Nul doute que la situation migratoire aux Canaries sera à l’ordre du jour de la rencontre organisée au Maroc ce vendredi 20 novembre entre les Ministres de l’intérieur espagnols et marocains.
Depuis plusieurs mois, à l’image des évènements de 2006, les flux de migration entre le Sénégal et le Maroc vers les îles Canaries atteignent un niveau record. En date du 15 novembre 2020, le nombre de personnes qui avaient traversé la mer depuis le début de l’année a été multiplié par six par rapport à 2019, atteignant un total de 16.950 personnes. Cette hausse des traversées s’accompagne inévitablement d’une augmentation des disparitions en mer. En seulement une semaine, en octobre dernier, 480 personnes ont péri ou ont été portées disparues. Le 29 octobre, 140 personnes ont perdu la vie au large des côtes sénégalaises.

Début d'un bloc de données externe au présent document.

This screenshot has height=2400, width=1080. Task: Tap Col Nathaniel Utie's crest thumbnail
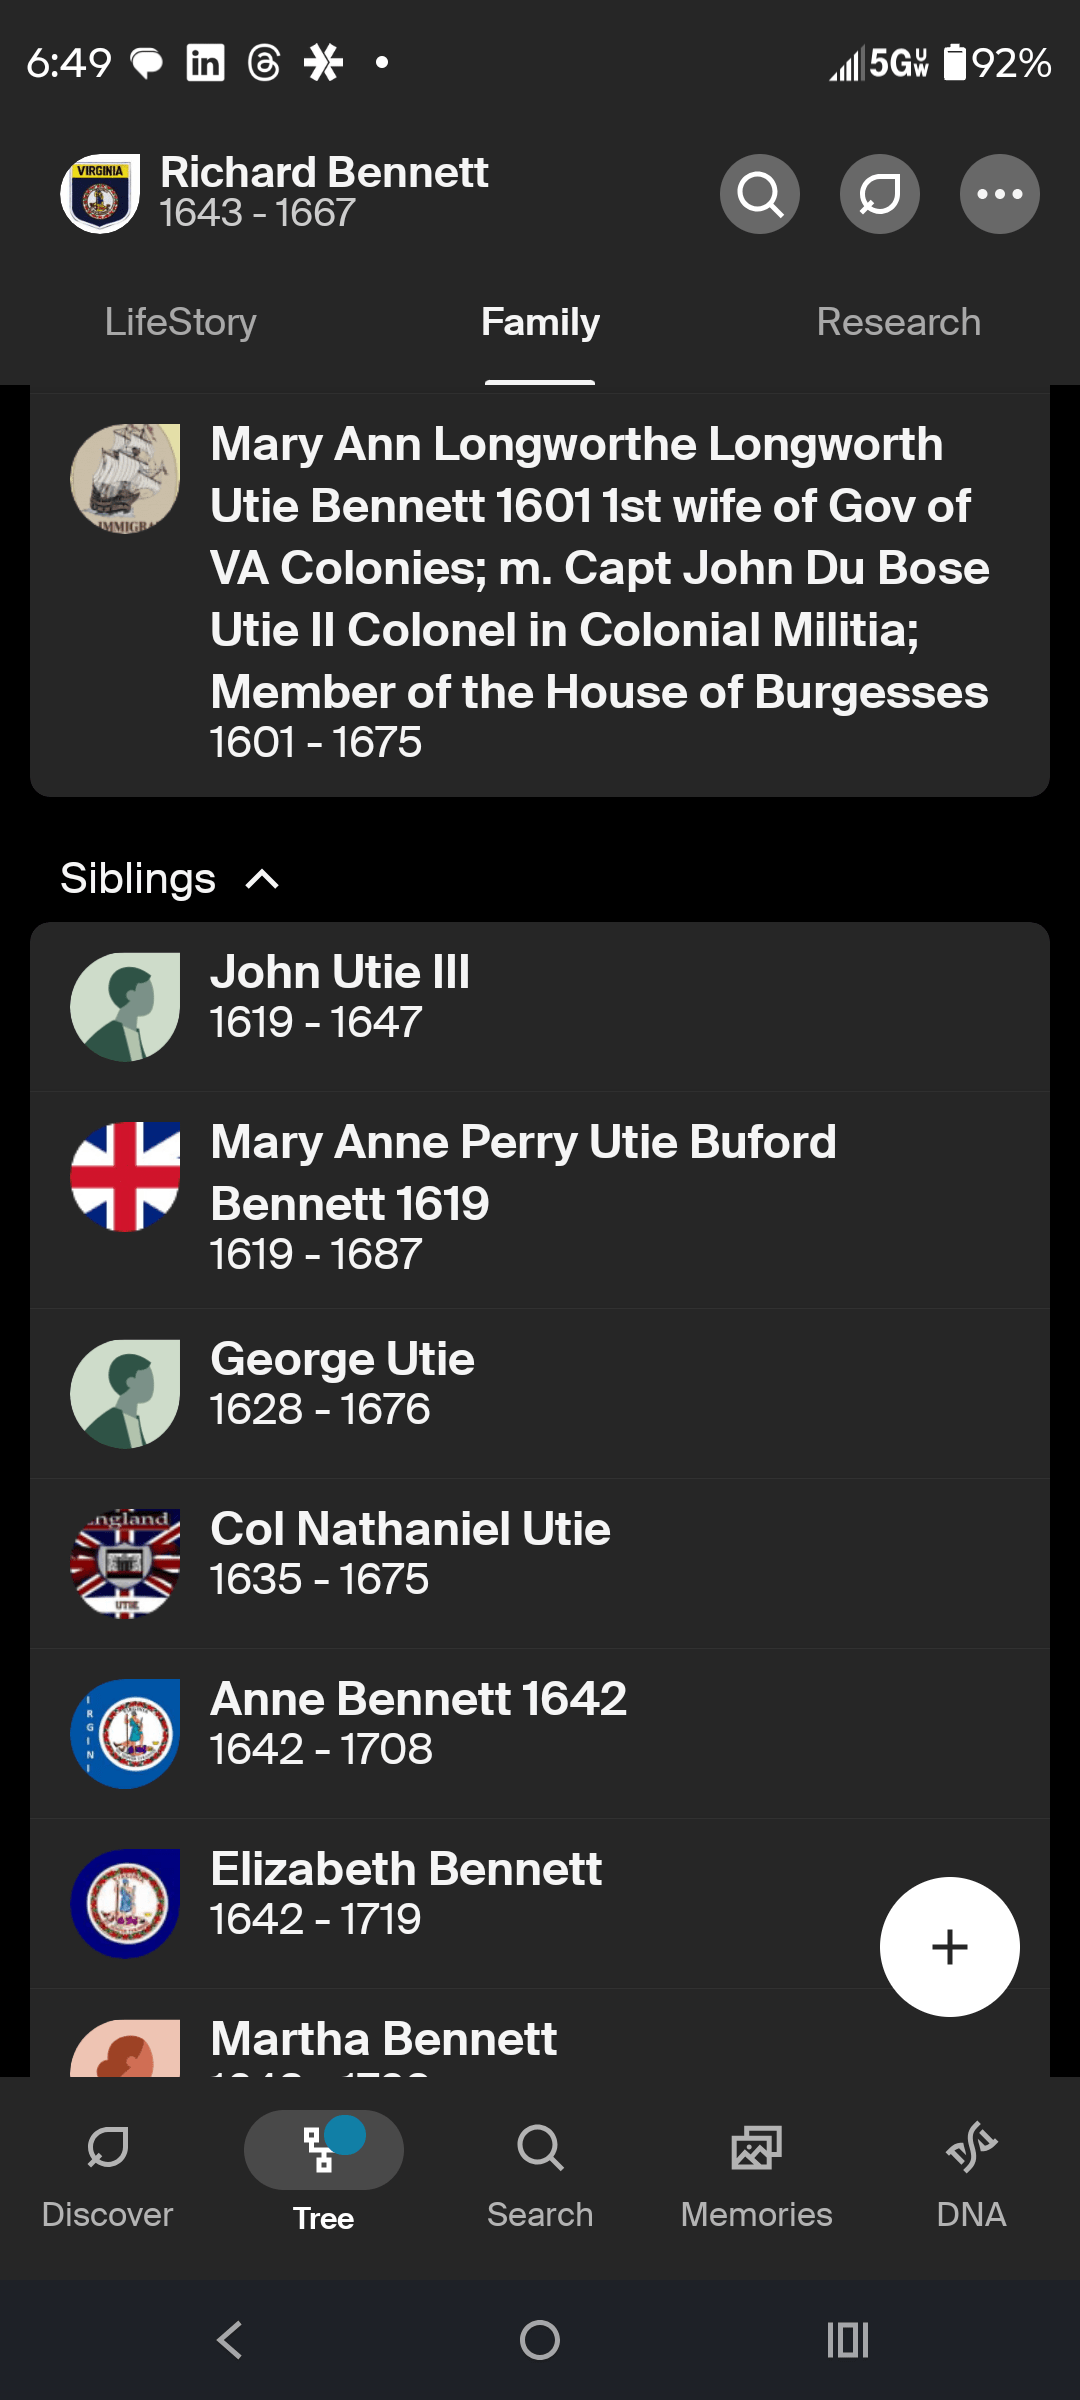[125, 1563]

Cette augmentation des départs témoigne de changements dans les itinéraires « traditionnels » des voies migratoires qui contraignent de plus en plus de réfugié.e.s à entamer leur périple au sud, entraînant une augmentation relative du risque de décès. Cela tient à la conjonction de deux axes politiques : une approche sécuritaire de la migration et une externalisation de la responsabilité de la gestion des frontières à des pays hors-UE.
De fait, la sécurité a été fortement renforcée dans les enclaves espagnoles de Ceuta et Melilla, situées sur la route du nord vers l’Union européenne : de nouvelles clôtures hautes de 10 mètres ont été érigées, et de nouveaux réseaux de fibre optique déployés dans le but d’intercepter les migrant.e.s.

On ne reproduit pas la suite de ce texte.